Фряликов шёл, руками размахивая, как вертолёт лопастями.
«Чёрт побери, – думал он, – отчего это день начинается с того, что разговариваешь с уродами? И так тут, того и гляди, в гермафродита превратишься, так тут же тебе ещё этот! Что это за день такой?!» – с тоскою думал Фряликов.
– Слушай, – только и сказал он Гене, – а чего тебя Топоров в своей книге гнидой назвал?
– Подумаешь! – ничуть не смущаясь, говорил Гена. – Я его в поэме Абрамом Колуновым назвал. Поэма такая… «День „Зенита“».
– Я знаю! Знаю! – заорал Фряликов, упреждая новую порцию Гениных стихов.
Григорьев и Фряликов прошли уже Новосибирскую и свернули в Торжковскую, по которой ходил трамвай; народишко здесь вблизи от метро сновал весьма оживлённо. У обочины дороги вереницею притулилась стайка маршрутных такси на кольце. Ковылял разукрашенный какой-то идиотской рекламой троллейбус. Фряликов с омерзением наблюдал, как взад-вперёд своими жалкими суетливыми человечьими походками бегут разнообразные ничтожные прохожие.
«Чёрт! – гадливо говорил себе Фряликов. – Сколько их тут! Даже дышать нечем. Совсем издышали весь воздух!»

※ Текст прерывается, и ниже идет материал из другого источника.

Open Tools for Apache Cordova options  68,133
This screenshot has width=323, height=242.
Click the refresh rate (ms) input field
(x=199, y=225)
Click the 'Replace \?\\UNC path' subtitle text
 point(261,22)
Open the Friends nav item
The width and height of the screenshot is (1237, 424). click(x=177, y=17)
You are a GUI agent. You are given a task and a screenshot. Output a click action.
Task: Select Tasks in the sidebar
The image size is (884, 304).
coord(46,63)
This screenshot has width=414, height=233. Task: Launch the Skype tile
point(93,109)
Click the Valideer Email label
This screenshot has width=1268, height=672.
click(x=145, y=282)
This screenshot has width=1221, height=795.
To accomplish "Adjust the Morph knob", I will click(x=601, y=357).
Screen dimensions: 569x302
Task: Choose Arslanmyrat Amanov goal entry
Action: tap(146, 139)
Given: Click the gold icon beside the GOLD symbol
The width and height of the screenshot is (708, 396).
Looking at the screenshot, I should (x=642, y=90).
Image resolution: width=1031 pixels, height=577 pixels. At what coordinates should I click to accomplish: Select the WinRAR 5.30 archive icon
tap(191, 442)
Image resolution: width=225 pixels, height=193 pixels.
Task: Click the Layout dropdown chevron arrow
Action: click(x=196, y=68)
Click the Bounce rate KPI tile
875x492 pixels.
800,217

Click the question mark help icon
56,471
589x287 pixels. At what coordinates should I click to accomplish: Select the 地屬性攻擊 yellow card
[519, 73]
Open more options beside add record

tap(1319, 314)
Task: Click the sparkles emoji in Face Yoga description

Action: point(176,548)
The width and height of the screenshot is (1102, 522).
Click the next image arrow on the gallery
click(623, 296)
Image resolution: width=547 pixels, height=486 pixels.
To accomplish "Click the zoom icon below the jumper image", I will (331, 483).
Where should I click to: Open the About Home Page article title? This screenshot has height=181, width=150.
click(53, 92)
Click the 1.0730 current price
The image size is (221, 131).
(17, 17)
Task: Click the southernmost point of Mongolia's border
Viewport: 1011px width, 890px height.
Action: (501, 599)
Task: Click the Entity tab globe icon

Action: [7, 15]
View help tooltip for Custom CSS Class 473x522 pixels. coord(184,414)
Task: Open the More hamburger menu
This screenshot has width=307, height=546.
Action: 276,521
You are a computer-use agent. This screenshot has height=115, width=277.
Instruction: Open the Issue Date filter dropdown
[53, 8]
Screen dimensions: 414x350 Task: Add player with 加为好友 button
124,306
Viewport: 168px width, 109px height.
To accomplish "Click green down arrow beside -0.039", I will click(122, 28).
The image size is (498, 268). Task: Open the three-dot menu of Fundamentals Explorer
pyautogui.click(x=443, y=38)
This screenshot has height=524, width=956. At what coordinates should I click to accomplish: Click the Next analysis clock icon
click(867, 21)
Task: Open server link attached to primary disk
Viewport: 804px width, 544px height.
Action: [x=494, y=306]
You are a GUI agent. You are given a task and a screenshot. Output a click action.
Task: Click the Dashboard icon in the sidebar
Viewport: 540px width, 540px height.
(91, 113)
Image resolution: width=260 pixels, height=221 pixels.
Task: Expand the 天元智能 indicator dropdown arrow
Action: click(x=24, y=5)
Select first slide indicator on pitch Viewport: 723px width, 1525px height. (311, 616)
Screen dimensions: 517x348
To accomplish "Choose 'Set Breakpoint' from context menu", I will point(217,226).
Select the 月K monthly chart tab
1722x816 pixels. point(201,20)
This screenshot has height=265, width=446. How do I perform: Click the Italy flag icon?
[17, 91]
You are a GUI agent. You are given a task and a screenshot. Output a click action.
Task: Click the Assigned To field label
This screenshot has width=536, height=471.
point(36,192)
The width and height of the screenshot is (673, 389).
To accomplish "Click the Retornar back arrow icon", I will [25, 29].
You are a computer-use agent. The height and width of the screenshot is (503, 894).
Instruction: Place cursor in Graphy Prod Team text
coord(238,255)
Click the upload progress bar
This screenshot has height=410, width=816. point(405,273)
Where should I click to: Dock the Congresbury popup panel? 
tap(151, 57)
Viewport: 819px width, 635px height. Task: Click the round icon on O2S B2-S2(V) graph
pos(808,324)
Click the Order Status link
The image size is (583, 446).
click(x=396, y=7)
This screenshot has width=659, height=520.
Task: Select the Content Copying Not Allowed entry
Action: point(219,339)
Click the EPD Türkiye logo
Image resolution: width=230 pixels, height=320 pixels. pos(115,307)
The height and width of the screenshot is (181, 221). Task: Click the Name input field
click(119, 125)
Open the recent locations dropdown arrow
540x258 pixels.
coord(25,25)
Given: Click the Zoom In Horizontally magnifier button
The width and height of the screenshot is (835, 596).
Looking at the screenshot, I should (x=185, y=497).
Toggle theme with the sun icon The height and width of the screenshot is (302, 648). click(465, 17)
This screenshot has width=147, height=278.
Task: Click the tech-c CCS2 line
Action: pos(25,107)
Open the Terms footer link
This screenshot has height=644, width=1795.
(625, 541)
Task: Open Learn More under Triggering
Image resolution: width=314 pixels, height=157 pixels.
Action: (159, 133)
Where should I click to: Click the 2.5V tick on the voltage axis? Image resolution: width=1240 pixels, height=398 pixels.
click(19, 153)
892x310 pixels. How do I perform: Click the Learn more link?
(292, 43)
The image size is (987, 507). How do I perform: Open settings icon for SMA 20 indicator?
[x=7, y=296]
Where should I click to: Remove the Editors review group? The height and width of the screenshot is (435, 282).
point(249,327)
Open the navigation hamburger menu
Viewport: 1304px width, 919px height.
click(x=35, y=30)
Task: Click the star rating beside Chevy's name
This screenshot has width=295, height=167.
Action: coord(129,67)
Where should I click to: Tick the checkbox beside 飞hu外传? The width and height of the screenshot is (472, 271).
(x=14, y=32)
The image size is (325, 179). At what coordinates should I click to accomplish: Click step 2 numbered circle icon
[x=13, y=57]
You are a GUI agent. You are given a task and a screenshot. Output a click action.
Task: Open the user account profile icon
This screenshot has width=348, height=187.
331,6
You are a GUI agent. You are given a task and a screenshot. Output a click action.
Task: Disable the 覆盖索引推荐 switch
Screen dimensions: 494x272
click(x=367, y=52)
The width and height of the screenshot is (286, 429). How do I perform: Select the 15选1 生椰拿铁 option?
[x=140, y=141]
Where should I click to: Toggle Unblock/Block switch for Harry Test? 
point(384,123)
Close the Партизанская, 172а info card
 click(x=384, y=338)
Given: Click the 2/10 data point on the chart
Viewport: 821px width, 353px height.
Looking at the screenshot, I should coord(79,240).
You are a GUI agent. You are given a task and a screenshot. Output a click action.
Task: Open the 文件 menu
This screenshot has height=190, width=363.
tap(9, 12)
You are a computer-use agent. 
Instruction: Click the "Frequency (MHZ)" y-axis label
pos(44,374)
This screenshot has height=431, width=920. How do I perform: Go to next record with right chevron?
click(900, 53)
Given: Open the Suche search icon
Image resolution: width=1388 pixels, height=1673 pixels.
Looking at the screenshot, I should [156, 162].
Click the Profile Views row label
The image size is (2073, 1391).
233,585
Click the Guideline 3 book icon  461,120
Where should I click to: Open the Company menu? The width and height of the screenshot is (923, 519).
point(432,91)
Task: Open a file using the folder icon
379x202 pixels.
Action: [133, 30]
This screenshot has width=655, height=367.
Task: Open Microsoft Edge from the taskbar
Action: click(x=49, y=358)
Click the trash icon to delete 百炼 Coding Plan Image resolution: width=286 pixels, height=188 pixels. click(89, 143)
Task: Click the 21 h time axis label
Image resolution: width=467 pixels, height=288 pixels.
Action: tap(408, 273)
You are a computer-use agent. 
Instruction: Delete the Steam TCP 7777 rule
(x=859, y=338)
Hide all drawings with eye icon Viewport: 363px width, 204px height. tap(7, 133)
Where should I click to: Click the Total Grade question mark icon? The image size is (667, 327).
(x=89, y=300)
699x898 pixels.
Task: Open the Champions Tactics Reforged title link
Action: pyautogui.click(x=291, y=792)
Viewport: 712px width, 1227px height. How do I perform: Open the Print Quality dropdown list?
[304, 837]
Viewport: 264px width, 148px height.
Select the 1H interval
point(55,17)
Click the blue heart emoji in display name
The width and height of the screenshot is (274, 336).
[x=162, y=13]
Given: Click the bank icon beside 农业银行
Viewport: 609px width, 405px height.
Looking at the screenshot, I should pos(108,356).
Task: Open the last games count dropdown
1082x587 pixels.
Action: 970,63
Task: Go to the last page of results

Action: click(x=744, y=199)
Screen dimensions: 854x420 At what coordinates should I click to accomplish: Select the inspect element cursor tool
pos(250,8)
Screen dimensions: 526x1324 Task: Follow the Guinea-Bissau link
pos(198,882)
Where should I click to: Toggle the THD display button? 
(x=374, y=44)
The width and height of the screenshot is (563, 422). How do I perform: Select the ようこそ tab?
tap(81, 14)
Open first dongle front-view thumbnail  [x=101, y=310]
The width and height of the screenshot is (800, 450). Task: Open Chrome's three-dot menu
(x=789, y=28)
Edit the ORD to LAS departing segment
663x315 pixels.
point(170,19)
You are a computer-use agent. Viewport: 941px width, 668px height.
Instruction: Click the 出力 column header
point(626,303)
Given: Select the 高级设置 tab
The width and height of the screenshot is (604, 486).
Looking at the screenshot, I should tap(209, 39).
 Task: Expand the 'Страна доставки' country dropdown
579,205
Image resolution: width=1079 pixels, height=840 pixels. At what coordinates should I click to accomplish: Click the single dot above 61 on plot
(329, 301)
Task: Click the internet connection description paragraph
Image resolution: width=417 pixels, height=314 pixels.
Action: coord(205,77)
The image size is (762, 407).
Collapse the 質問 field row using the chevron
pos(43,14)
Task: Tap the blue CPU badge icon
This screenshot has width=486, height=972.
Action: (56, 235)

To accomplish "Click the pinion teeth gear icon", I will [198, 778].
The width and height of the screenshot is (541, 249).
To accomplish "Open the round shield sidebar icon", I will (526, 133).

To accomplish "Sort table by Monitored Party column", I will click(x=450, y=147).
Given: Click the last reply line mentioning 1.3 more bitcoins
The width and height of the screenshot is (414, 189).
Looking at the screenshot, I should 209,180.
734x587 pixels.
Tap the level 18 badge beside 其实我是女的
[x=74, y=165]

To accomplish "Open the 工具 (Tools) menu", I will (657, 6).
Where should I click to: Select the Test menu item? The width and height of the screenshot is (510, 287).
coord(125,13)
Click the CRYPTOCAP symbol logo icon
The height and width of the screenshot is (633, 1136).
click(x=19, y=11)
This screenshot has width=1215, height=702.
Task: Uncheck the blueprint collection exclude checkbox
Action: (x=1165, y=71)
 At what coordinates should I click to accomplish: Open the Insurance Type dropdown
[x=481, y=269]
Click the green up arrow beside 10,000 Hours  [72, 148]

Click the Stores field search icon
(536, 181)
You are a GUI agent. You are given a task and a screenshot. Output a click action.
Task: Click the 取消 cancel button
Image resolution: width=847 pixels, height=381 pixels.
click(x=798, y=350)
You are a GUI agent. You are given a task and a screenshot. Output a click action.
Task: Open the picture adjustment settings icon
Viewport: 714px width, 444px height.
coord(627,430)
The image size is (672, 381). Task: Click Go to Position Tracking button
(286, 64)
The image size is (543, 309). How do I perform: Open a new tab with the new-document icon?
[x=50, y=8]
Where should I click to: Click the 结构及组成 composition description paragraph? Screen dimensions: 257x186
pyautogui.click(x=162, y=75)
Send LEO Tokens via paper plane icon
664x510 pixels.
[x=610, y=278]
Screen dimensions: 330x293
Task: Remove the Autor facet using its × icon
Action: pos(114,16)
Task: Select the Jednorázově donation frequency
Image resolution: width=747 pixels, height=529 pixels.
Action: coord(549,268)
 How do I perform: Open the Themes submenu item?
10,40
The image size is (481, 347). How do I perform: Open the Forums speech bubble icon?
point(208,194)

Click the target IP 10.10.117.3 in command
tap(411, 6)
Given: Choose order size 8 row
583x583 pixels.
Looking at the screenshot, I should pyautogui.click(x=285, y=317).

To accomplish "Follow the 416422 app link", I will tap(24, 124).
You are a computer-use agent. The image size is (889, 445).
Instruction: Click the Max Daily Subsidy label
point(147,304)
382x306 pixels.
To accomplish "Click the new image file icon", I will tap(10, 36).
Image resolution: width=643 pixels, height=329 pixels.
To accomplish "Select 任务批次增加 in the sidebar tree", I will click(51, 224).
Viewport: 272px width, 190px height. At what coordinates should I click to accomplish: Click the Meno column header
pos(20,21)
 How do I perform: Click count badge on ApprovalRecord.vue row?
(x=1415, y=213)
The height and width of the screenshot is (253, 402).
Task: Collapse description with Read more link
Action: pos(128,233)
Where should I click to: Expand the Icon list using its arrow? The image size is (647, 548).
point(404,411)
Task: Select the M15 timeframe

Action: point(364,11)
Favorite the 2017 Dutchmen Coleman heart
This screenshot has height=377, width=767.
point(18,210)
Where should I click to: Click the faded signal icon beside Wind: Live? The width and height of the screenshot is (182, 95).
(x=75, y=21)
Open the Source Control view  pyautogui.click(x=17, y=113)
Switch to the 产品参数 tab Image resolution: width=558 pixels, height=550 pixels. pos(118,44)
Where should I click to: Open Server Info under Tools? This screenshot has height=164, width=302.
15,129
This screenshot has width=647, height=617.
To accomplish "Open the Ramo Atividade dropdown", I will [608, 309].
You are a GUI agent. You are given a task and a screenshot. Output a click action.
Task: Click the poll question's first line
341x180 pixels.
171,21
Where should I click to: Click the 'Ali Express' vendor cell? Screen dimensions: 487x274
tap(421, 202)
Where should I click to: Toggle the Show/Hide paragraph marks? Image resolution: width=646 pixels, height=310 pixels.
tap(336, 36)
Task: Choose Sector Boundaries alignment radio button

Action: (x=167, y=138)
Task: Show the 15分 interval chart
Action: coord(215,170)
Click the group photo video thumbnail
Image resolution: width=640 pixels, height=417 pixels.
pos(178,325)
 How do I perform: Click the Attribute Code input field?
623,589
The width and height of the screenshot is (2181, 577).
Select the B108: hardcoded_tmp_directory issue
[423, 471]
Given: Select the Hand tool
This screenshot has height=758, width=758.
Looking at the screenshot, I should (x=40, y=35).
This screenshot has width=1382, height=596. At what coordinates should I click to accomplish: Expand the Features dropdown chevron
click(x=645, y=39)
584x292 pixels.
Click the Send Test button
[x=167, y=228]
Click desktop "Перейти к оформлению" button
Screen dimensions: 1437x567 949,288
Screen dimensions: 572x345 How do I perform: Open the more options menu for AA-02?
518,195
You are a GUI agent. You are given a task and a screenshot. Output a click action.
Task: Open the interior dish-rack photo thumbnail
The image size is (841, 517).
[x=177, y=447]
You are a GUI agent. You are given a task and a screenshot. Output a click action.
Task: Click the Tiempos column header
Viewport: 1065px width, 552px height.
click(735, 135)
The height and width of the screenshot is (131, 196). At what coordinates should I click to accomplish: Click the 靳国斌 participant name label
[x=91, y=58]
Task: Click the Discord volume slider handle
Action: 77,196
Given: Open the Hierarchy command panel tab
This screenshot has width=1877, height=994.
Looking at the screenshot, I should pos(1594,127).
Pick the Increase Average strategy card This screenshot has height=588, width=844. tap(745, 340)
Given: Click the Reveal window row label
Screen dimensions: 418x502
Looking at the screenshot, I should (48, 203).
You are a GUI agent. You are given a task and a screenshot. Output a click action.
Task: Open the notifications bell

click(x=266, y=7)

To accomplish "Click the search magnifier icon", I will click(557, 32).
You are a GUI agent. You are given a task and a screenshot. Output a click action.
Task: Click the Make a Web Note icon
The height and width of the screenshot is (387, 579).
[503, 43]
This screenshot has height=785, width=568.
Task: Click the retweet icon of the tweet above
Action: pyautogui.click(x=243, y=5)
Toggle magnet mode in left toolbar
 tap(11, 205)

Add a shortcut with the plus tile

Рядом как на грех шагал ещё Григорьев и дышал перегаром и иными несвежими ароматами. Да, можно подумать, другие лучше! Ходят, дышат, дышат, и всё такое прочее. Даже лучше и не думать, что они такое ещё делают. Дыши потом после них одним и тем же воздухом. Фряликов помрачнел пуще прежнего, ему не нравилось быть человеком и чувствовать то, что все люди чувствуют, без всяких возможных вариантов, без всякого возможного выбора. Григорьев же будто совсем вошёл в раж. Этому-то всё нипочём. Этот и в сточной канаве купаться может.
– Тебя, говорят, из театра выгнали… – говорил Гена.
– Почему выгнали? – остановился Фряликов. – Сам ушёл. Мне там неинтересно. Вы ещё обо мне скоро услышите! – обозлившись вдруг гаркнул Ипполит Глебович.
– А у меня есть стихотворение, – продолжал Гена. – «Болото» называется.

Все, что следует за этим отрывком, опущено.